**Source text**:
▶

Drive by comment since I am not really familiar with the overall conversation topic here, but it is strange that you have spv.entry_point in the module. They should exist only in spv.module. So we have a missing verification there. How is that being added.

@bondhugula Thanks for your comment. Sorry, *s is typo. (I just tried to make the line bold)
Can you fix it? Or should I investigate more?

@MaheshRavishankar Thanks for checking. Sorry, this code might not be good example.My actual code issued similar error, but it is not appropriate to write here because it requires additional code of our own dialect.
My code put similar code about entry point outside of func within module.

#map0 = affine_map<(d0, d1) -> (d0 floordiv 32, d1 floordiv 64, d0 mod 32, d1 mod 64)>

module {
  func @empty() {
    %0 = alloc() : memref<10x10xf32, #map0>
    return
  }
  <I wanted to add some line here to reproduce my error>
}

@imaihal thanks for clarifying.

◀

**Extracted entries**:
▶

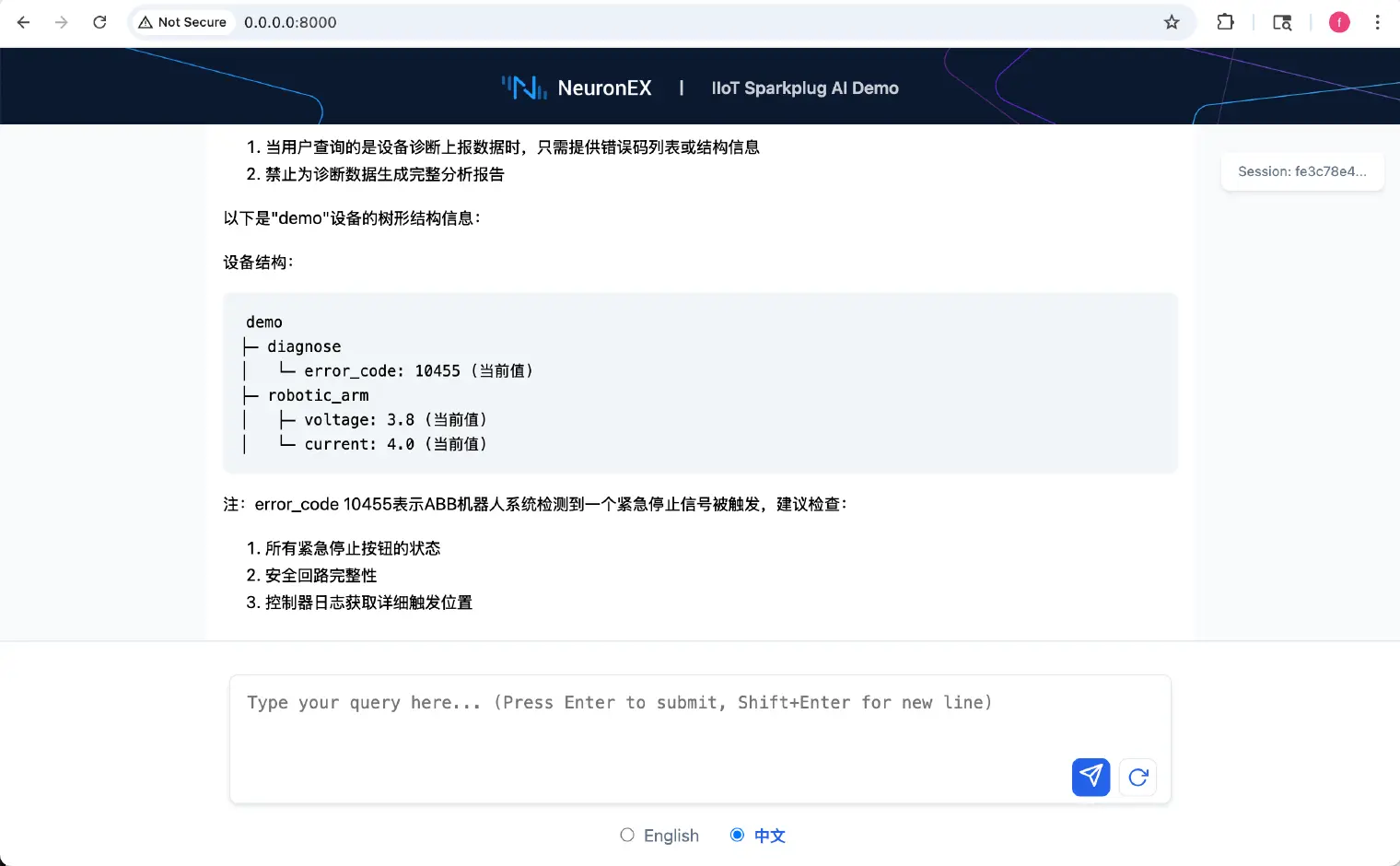
Task: Click the diagnose node in device tree
Action: click(x=304, y=346)
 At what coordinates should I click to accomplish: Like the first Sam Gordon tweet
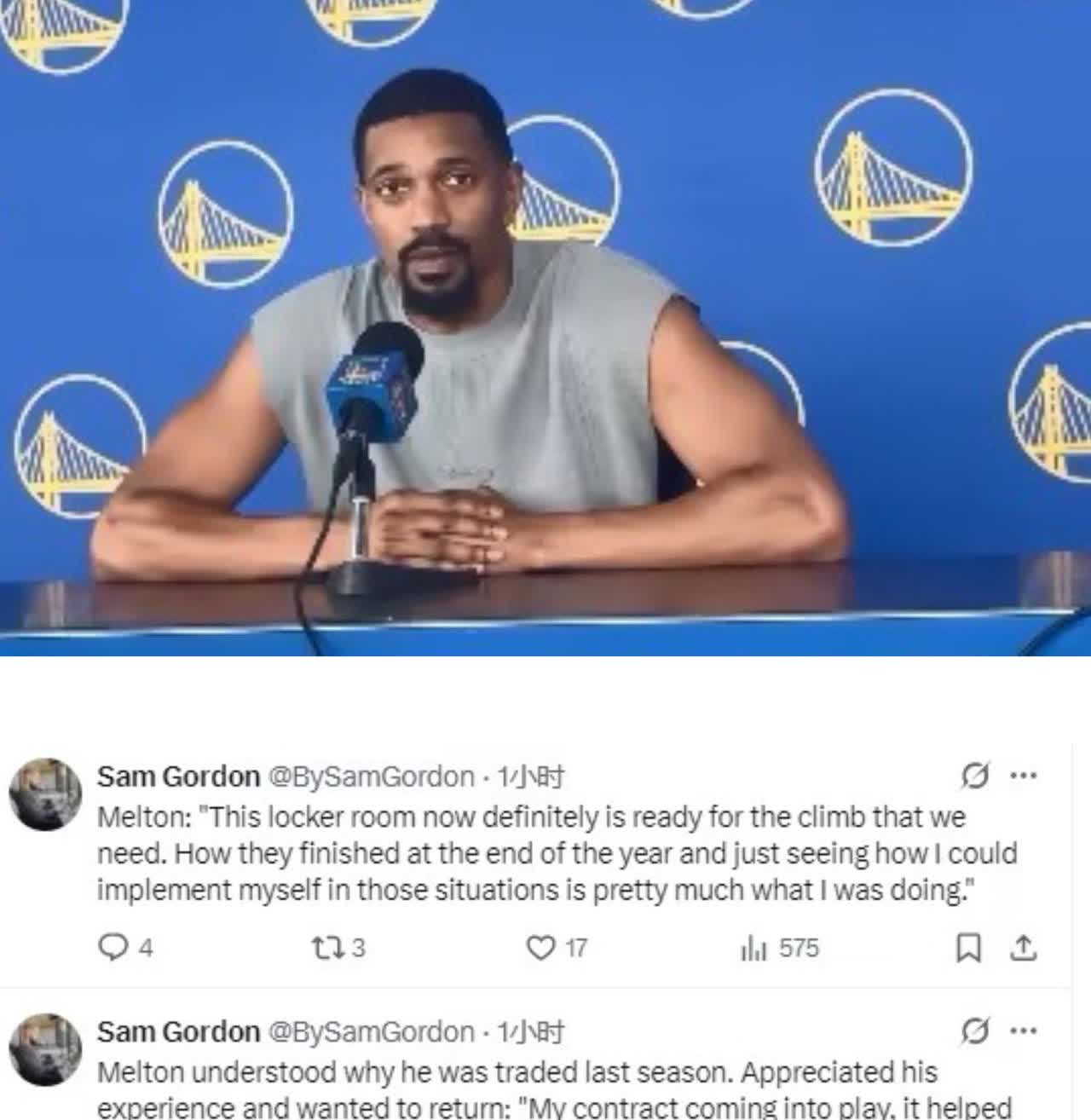557,948
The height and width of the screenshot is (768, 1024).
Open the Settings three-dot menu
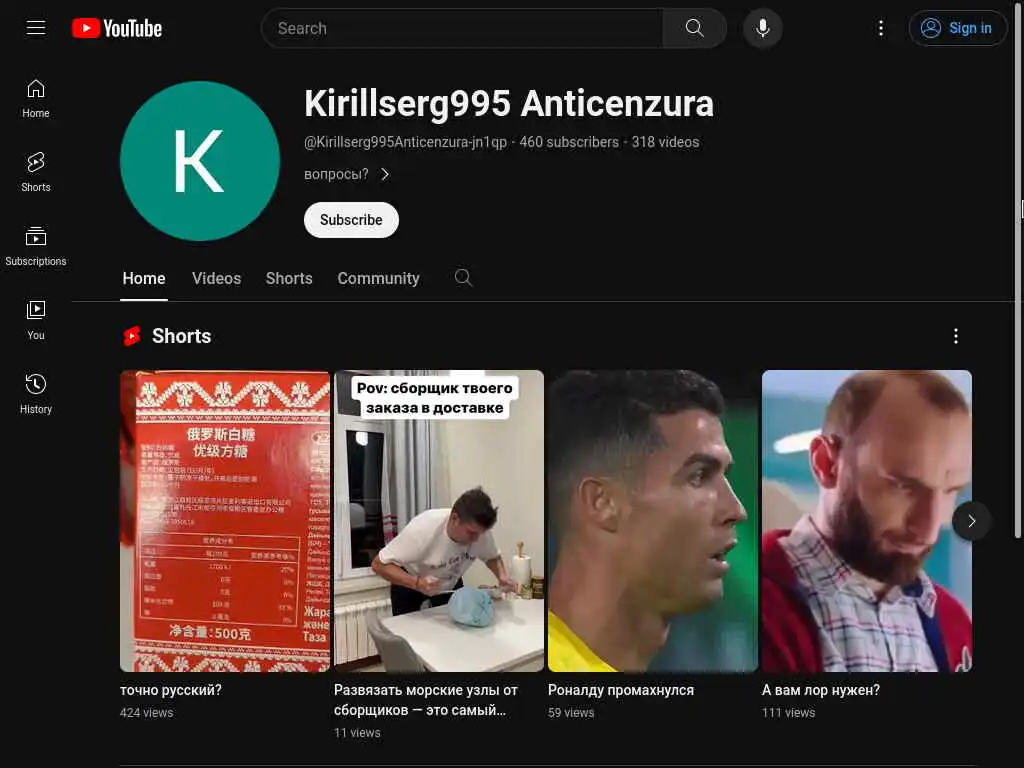880,28
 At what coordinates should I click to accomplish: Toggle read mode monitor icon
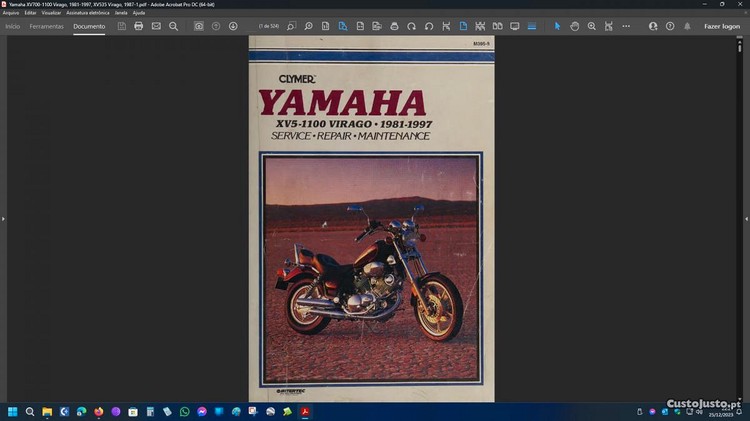(x=515, y=26)
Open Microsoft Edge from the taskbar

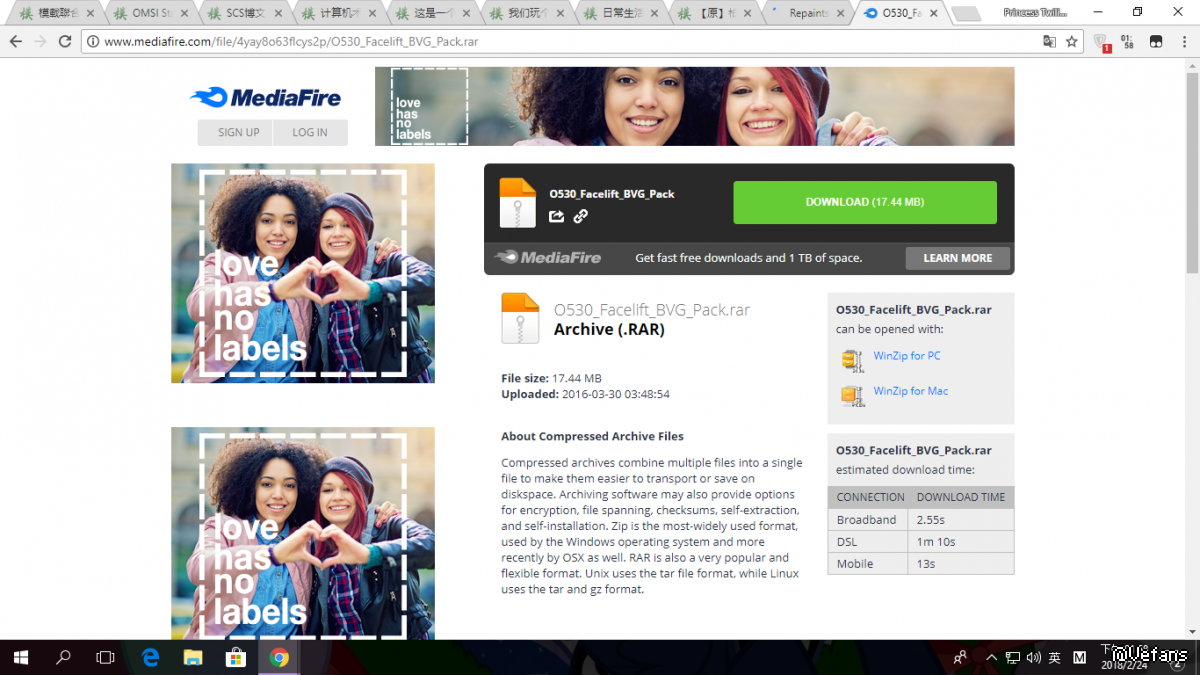[151, 657]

◀

**What to work on**: Write out the part of the thread starting with "Drive by comment" and going on through "that being added.", word for word. The items here have nothing to do with the thread.

**Answer below**:
Drive by comment since I am not really familiar with the overall conversation topic here, but it is strange that you have spv.entry_point in the module. They should exist only in spv.module. So we have a missing verification there. How is that being added.